[WRITTEN INSTRUCTION]: Copy out every one of the lines below, keeping each word, number and symbol unchanged.

[INPUT MATERIAL]:

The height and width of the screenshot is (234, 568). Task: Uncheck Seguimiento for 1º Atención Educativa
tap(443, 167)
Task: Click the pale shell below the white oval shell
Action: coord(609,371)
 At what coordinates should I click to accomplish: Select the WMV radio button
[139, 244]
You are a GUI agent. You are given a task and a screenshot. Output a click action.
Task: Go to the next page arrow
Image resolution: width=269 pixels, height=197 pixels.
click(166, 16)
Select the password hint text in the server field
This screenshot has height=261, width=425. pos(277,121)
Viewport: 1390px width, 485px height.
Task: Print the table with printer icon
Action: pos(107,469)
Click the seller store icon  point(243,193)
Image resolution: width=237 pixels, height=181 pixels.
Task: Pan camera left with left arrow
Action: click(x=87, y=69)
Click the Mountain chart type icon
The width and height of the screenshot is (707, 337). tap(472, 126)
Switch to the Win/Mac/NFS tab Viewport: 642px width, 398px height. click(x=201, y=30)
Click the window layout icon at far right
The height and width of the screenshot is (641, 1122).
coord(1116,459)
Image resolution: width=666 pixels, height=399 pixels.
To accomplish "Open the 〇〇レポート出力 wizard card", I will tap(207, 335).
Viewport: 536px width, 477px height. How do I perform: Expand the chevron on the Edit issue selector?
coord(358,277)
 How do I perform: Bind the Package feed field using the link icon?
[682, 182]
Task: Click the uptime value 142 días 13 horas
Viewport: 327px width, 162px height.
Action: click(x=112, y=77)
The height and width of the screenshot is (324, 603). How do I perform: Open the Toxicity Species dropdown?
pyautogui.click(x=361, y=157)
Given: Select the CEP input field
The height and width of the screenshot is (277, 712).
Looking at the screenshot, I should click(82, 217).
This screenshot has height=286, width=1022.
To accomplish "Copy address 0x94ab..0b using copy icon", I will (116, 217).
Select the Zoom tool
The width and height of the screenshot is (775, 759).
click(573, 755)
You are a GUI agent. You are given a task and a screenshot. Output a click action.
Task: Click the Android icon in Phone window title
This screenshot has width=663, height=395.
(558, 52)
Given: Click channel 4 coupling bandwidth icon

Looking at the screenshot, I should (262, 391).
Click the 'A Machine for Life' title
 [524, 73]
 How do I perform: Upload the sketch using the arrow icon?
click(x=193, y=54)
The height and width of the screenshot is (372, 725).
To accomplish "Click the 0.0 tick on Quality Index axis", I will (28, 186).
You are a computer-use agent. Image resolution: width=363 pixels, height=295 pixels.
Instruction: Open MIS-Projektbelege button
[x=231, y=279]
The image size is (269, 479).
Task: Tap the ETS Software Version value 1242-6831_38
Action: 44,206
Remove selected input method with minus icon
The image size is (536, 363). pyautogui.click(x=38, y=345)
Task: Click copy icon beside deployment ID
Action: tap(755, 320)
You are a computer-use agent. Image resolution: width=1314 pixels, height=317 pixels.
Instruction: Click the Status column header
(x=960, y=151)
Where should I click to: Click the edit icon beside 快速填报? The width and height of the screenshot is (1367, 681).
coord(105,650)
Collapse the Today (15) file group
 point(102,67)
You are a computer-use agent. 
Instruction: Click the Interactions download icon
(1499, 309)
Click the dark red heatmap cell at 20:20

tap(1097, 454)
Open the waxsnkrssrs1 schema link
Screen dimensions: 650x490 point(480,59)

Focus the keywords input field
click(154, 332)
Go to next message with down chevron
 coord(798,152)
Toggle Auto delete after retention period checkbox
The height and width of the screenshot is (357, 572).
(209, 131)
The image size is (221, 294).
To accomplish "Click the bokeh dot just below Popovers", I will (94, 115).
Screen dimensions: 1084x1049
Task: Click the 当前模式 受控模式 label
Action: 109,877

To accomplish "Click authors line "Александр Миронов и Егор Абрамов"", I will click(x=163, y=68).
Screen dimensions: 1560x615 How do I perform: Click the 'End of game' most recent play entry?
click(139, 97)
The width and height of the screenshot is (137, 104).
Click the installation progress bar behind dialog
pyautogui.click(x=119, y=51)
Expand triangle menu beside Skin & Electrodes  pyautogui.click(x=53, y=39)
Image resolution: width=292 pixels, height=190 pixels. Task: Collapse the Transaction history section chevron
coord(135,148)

[ANSWER TO THE TASK]:
The height and width of the screenshot is (234, 568). Task: Uncheck Seguimiento for 1º Atención Educativa
tap(443, 167)
Task: Click the pale shell below the white oval shell
Action: coord(609,371)
 At what coordinates should I click to accomplish: Select the WMV radio button
[139, 244]
You are a GUI agent. You are given a task and a screenshot. Output a click action.
Task: Go to the next page arrow
Image resolution: width=269 pixels, height=197 pixels.
click(166, 16)
Select the password hint text in the server field
This screenshot has height=261, width=425. pos(277,121)
Viewport: 1390px width, 485px height.
Task: Print the table with printer icon
Action: pos(107,469)
Click the seller store icon  point(243,193)
Image resolution: width=237 pixels, height=181 pixels.
Task: Pan camera left with left arrow
Action: click(x=87, y=69)
Click the Mountain chart type icon
The width and height of the screenshot is (707, 337). tap(472, 126)
Switch to the Win/Mac/NFS tab Viewport: 642px width, 398px height. click(x=201, y=30)
Click the window layout icon at far right
The height and width of the screenshot is (641, 1122).
coord(1116,459)
Image resolution: width=666 pixels, height=399 pixels.
To accomplish "Open the 〇〇レポート出力 wizard card", I will tap(207, 335).
Viewport: 536px width, 477px height. How do I perform: Expand the chevron on the Edit issue selector?
coord(358,277)
 How do I perform: Bind the Package feed field using the link icon?
[682, 182]
Task: Click the uptime value 142 días 13 horas
Viewport: 327px width, 162px height.
Action: click(x=112, y=77)
The height and width of the screenshot is (324, 603). How do I perform: Open the Toxicity Species dropdown?
pyautogui.click(x=361, y=157)
Given: Select the CEP input field
The height and width of the screenshot is (277, 712).
Looking at the screenshot, I should click(82, 217).
This screenshot has height=286, width=1022.
To accomplish "Copy address 0x94ab..0b using copy icon", I will (116, 217).
Select the Zoom tool
The width and height of the screenshot is (775, 759).
click(573, 755)
You are a GUI agent. You are given a task and a screenshot. Output a click action.
Task: Click the Android icon in Phone window title
This screenshot has width=663, height=395.
(558, 52)
Given: Click channel 4 coupling bandwidth icon

Looking at the screenshot, I should (262, 391).
Click the 'A Machine for Life' title
 [524, 73]
 How do I perform: Upload the sketch using the arrow icon?
click(x=193, y=54)
The height and width of the screenshot is (372, 725).
To accomplish "Click the 0.0 tick on Quality Index axis", I will (28, 186).
You are a computer-use agent. Image resolution: width=363 pixels, height=295 pixels.
Instruction: Open MIS-Projektbelege button
[x=231, y=279]
The image size is (269, 479).
Task: Tap the ETS Software Version value 1242-6831_38
Action: 44,206
Remove selected input method with minus icon
The image size is (536, 363). pyautogui.click(x=38, y=345)
Task: Click copy icon beside deployment ID
Action: tap(755, 320)
You are a computer-use agent. Image resolution: width=1314 pixels, height=317 pixels.
Instruction: Click the Status column header
(x=960, y=151)
Where should I click to: Click the edit icon beside 快速填报? The width and height of the screenshot is (1367, 681).
coord(105,650)
Collapse the Today (15) file group
 point(102,67)
You are a computer-use agent. 
Instruction: Click the Interactions download icon
(1499, 309)
Click the dark red heatmap cell at 20:20

tap(1097, 454)
Open the waxsnkrssrs1 schema link
Screen dimensions: 650x490 point(480,59)

Focus the keywords input field
click(154, 332)
Go to next message with down chevron
 coord(798,152)
Toggle Auto delete after retention period checkbox
The height and width of the screenshot is (357, 572).
(209, 131)
The image size is (221, 294).
To accomplish "Click the bokeh dot just below Popovers", I will (94, 115).
Screen dimensions: 1084x1049
Task: Click the 当前模式 受控模式 label
Action: 109,877

To accomplish "Click authors line "Александр Миронов и Егор Абрамов"", I will click(x=163, y=68).
Screen dimensions: 1560x615 How do I perform: Click the 'End of game' most recent play entry?
click(139, 97)
The width and height of the screenshot is (137, 104).
Click the installation progress bar behind dialog
pyautogui.click(x=119, y=51)
Expand triangle menu beside Skin & Electrodes  pyautogui.click(x=53, y=39)
Image resolution: width=292 pixels, height=190 pixels. Task: Collapse the Transaction history section chevron
coord(135,148)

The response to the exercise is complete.